The only way to satisfy part B – and, thus, the only way to be an independent contractor – is for one’s work to fall outside the usual course of the hiring entity’s business. As a practical matter, for most companies, this prong will prevent the use of independent contractors except where the person’s work has no tangible connection to the hiring entity’s business.
The Court gave the following examples of workers who satisfy part B of the test, explaining that when a retail store hires an outside plumber to repair a leak in a bathroom on its premises, or hires an outside electrician to install a new electrical line, the services of the plumber or electrician are not part of the store’s usual course of business. On the other hand, the Court said that when a clothing manufacturing company hires work-from-home seamstresses to make dresses that will thereafter be sold by the company, or when a bakery hires cake decorators to work on a regular basis on its custom-designed cakes, the workers are part of the hiring entity’s usual business operation.
As for part C, the Court was clear that the fact a company has not prohibited or prevented a worker from engaging in an independent business or providing similar services to others is not sufficient to establish that the worker has in fact independently made the decision to go into business for himself or herself. The Court did not provide instructions on how companies may meet this prong, but cited to cases in other states that use the ABC test that held the prong may be met by showing the worker has his or her own clientele, business cards, business phones, business locations, and seeks and obtains work from other companies.

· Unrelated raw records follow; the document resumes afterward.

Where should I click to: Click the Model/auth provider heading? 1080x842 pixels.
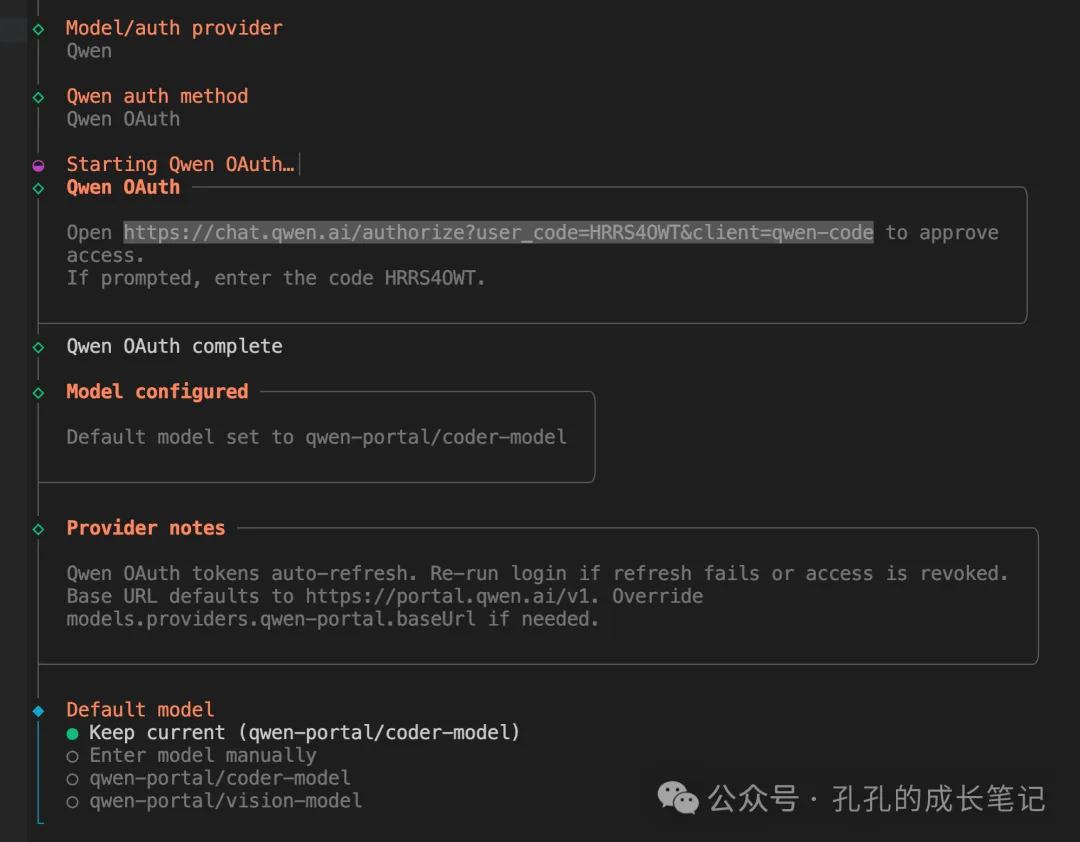174,29
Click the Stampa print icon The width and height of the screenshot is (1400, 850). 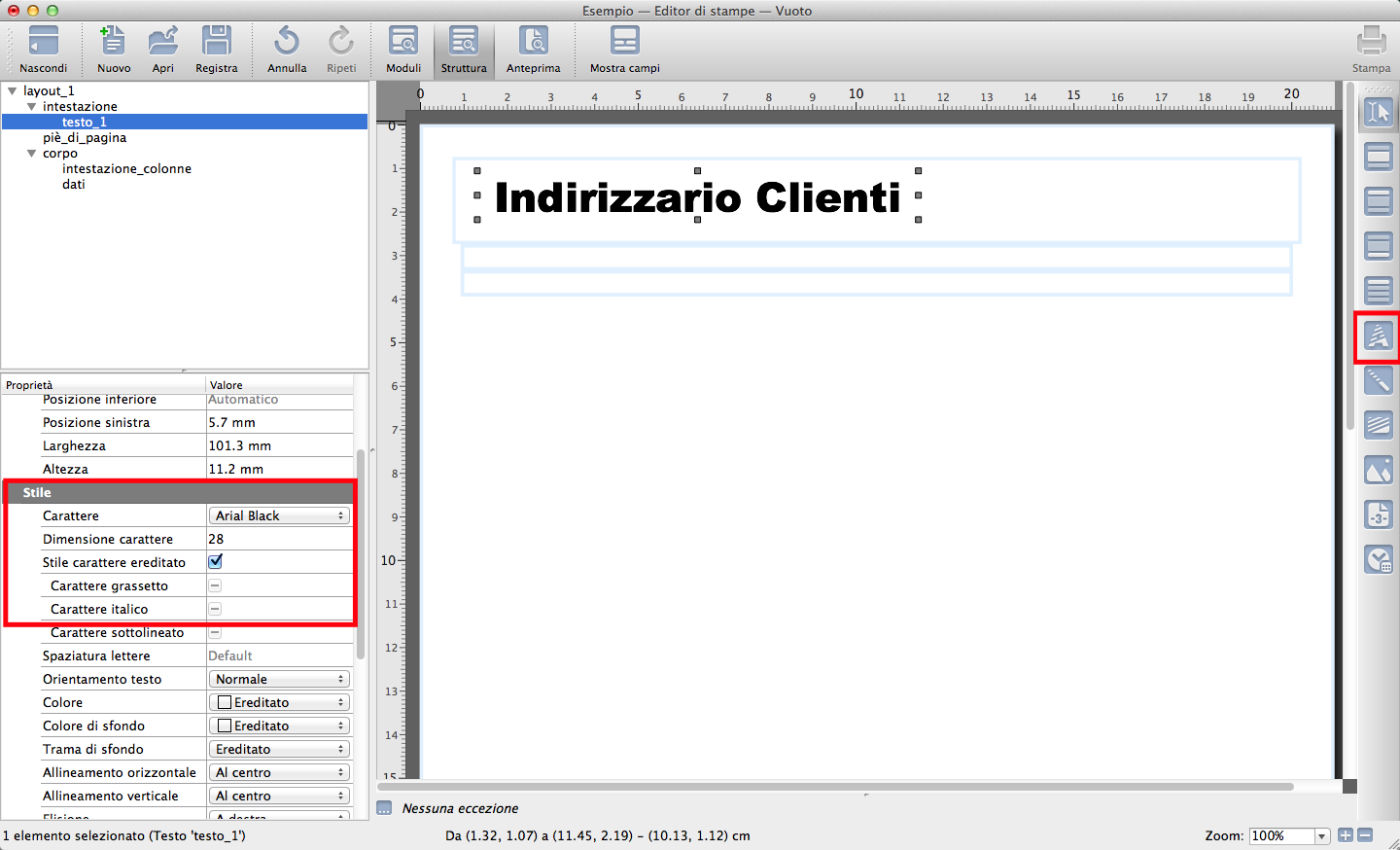1371,42
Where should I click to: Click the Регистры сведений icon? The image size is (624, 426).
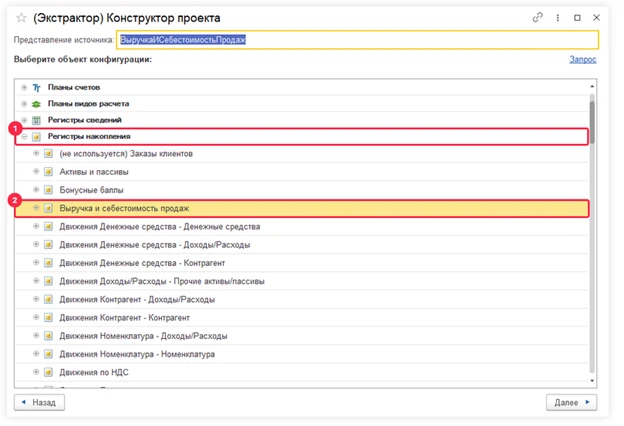[37, 120]
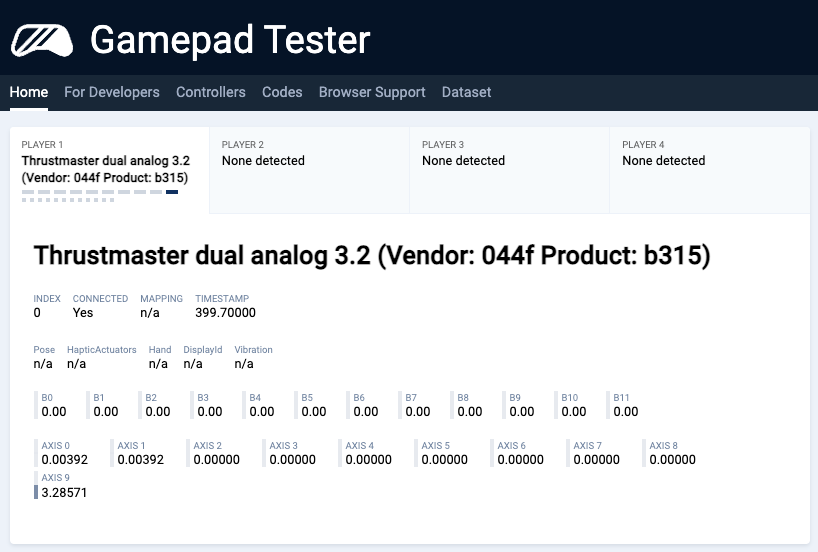Screen dimensions: 818x552
Task: Click the Axis 1 value readout
Action: coord(141,460)
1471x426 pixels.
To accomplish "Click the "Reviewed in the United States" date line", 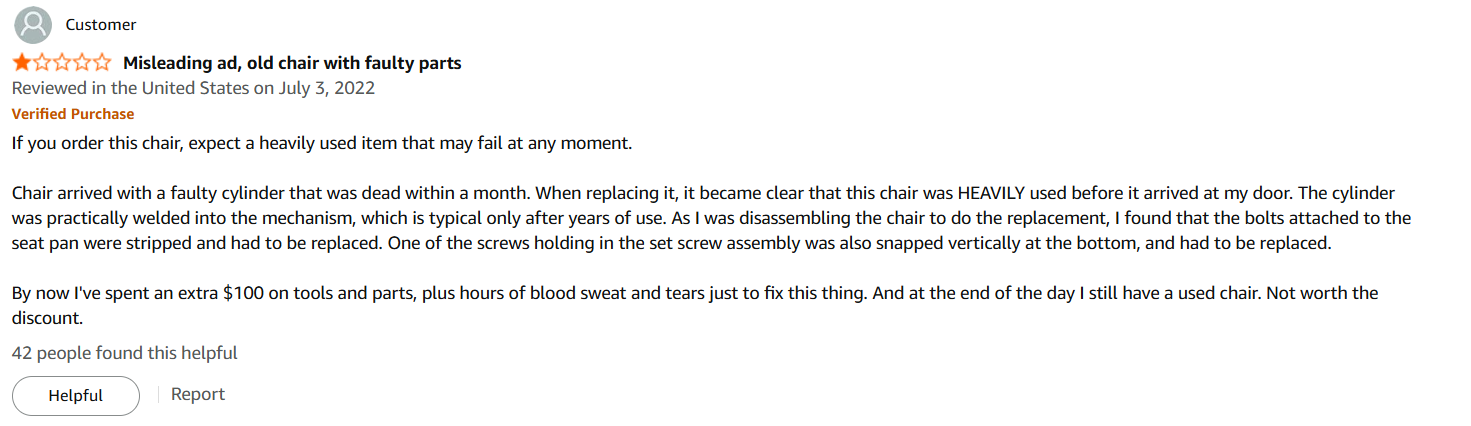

What Does This Mean for Employers?
The Court was careful to limit the ABC test to the California Wage Orders, meaning that this test is now applicable to issues of overtime pay, and meal and rest breaks. At least for now, this test should not apply in other instances, such as to determine if the hiring company bears the responsibility of paying payroll taxes and unemployment insurance taxes, providing worker’s compensation insurance, or determining liability under employment discrimination laws. However, other courts may end up adopting the ABC test to apply it in these other situations.
The biggest impact may be that an employer can now be on the hook for complying with California’s wage and hour laws for its independent contractors’ work. Liability for these violations can add up quickly. There will now be many instances in which companies have no choice but to comply with California’s Wage Order protections applicable to employees because under the ABC test their independent contractors are now in fact employees.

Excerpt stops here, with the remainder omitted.